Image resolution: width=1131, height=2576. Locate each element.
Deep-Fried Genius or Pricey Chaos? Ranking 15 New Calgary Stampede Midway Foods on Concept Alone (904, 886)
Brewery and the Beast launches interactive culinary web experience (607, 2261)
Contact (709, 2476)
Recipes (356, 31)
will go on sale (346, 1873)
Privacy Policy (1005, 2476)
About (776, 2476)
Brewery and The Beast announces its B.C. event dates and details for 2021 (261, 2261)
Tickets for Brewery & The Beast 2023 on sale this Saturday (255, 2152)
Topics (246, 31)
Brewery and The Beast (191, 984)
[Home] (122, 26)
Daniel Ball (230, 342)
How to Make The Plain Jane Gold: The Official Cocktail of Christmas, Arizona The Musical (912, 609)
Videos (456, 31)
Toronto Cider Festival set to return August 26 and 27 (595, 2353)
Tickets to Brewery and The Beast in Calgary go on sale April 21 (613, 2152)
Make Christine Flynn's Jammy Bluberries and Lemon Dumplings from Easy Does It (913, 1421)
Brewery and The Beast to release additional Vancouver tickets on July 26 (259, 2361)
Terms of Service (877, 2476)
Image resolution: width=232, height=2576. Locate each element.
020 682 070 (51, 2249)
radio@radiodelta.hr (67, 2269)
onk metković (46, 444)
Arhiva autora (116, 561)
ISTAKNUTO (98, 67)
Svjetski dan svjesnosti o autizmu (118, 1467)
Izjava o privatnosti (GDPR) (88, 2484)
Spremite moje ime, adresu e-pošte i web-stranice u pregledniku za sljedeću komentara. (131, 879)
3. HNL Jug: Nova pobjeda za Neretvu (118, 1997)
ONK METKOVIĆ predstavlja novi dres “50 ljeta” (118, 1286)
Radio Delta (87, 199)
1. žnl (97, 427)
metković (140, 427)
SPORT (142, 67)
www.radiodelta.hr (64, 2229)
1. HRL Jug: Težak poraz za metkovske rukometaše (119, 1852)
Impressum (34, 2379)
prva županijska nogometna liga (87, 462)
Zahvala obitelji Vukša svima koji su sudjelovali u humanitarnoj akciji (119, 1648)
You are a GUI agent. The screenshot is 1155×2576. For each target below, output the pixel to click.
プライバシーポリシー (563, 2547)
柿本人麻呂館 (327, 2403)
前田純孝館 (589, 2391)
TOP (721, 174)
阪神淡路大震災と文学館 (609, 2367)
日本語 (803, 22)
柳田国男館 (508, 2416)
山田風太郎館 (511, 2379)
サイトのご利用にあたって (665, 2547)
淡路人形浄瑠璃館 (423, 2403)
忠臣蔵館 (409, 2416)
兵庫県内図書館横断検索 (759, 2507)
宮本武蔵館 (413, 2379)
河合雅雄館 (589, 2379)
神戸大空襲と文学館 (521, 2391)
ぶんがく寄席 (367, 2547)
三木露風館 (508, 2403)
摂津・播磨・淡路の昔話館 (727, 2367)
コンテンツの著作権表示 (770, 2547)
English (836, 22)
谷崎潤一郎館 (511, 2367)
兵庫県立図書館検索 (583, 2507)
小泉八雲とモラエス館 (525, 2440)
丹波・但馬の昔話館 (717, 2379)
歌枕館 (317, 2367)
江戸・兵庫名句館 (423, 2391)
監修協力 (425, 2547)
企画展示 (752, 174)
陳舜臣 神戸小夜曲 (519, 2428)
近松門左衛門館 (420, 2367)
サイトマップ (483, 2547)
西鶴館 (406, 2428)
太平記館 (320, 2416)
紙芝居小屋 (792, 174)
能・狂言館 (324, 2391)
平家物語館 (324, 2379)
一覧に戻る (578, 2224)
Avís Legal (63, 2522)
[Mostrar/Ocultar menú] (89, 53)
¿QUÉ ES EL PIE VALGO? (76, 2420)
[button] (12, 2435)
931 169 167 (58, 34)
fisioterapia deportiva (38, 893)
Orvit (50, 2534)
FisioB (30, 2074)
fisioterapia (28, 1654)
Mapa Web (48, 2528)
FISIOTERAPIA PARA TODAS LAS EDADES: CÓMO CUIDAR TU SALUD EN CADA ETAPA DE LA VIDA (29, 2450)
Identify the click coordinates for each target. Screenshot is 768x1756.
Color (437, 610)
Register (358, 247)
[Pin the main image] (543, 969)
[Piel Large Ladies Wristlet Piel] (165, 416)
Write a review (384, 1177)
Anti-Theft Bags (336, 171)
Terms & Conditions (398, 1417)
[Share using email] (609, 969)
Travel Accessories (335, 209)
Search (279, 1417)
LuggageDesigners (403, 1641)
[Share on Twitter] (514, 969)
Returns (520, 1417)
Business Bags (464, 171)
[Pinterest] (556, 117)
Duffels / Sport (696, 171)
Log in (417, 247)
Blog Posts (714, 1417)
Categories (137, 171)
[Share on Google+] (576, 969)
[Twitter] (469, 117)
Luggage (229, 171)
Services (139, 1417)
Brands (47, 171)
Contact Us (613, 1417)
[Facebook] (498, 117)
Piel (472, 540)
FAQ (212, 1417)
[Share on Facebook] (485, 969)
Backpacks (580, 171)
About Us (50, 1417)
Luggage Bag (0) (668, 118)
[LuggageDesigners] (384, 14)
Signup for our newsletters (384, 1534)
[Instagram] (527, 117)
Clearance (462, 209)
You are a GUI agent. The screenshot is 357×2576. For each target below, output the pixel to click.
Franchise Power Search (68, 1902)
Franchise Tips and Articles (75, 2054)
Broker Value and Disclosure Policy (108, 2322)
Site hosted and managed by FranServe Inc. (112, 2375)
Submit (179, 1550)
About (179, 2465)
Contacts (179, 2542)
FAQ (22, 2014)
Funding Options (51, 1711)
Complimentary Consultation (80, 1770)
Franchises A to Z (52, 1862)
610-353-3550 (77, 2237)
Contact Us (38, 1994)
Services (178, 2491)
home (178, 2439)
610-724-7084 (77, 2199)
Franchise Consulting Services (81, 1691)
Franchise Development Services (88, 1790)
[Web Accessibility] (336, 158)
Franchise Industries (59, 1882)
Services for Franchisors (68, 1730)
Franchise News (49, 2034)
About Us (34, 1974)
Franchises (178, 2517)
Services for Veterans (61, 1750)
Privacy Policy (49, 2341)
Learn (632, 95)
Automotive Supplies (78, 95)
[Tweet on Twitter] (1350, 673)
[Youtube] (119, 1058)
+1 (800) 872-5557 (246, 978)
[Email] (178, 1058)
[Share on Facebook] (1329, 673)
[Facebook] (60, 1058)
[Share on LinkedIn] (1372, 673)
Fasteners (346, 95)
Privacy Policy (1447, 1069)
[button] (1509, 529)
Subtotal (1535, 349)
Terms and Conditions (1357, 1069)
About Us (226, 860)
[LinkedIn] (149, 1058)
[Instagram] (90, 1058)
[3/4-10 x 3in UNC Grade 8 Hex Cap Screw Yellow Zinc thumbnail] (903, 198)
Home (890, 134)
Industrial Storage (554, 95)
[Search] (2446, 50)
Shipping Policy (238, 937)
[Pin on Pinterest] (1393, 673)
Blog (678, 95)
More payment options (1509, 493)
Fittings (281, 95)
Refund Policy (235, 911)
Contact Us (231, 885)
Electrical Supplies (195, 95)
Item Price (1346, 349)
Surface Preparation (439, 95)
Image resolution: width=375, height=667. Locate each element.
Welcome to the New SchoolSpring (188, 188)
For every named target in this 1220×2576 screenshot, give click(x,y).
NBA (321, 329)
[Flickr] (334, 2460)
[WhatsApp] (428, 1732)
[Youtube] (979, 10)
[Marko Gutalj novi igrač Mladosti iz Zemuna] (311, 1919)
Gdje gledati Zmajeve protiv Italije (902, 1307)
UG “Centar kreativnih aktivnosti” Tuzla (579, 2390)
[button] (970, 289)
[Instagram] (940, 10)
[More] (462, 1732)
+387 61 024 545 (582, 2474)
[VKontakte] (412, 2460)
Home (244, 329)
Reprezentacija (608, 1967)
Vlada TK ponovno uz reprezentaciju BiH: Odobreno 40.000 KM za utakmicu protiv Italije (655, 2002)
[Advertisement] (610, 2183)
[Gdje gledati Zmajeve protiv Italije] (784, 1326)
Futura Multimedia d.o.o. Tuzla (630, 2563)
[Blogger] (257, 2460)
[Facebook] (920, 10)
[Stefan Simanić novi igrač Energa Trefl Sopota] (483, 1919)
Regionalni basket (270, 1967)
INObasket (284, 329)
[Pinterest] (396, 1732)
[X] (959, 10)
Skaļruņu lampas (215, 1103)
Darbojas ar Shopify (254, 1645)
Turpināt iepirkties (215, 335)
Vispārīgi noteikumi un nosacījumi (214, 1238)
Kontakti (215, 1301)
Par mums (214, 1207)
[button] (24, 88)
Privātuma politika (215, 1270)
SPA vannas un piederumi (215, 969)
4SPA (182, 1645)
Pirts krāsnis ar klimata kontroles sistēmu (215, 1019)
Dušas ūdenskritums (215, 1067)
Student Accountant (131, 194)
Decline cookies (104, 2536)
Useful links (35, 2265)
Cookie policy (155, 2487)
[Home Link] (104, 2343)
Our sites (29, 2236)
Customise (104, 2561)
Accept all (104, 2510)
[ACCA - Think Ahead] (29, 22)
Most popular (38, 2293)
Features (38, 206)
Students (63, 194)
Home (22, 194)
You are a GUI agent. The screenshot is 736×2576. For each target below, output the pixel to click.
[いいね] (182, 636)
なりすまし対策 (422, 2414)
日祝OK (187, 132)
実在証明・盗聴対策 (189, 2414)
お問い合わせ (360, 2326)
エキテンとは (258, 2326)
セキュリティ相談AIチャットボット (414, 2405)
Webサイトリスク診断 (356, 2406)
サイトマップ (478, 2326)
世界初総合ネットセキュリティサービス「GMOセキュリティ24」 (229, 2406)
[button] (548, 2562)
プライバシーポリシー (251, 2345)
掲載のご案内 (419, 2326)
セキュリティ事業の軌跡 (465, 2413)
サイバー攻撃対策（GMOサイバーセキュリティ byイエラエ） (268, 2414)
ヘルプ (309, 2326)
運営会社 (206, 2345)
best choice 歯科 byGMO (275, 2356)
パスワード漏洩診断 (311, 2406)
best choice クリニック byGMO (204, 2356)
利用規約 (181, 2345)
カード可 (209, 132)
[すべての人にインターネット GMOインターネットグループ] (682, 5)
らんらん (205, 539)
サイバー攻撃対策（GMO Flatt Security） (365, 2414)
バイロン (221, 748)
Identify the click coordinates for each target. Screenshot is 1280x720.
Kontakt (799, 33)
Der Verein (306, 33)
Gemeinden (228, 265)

Exercise directions — Please, from the entries above, set down exactly the lines from the one containing "Services (139, 1417)" through the one containing "[LuggageDesigners] (384, 14)", and only those.

Response below —
Services (139, 1417)
Brands (47, 171)
Contact Us (613, 1417)
[Facebook] (498, 117)
Piel (472, 540)
FAQ (212, 1417)
[Share on Facebook] (485, 969)
Backpacks (580, 171)
About Us (50, 1417)
Luggage Bag (0) (668, 118)
[LuggageDesigners] (384, 14)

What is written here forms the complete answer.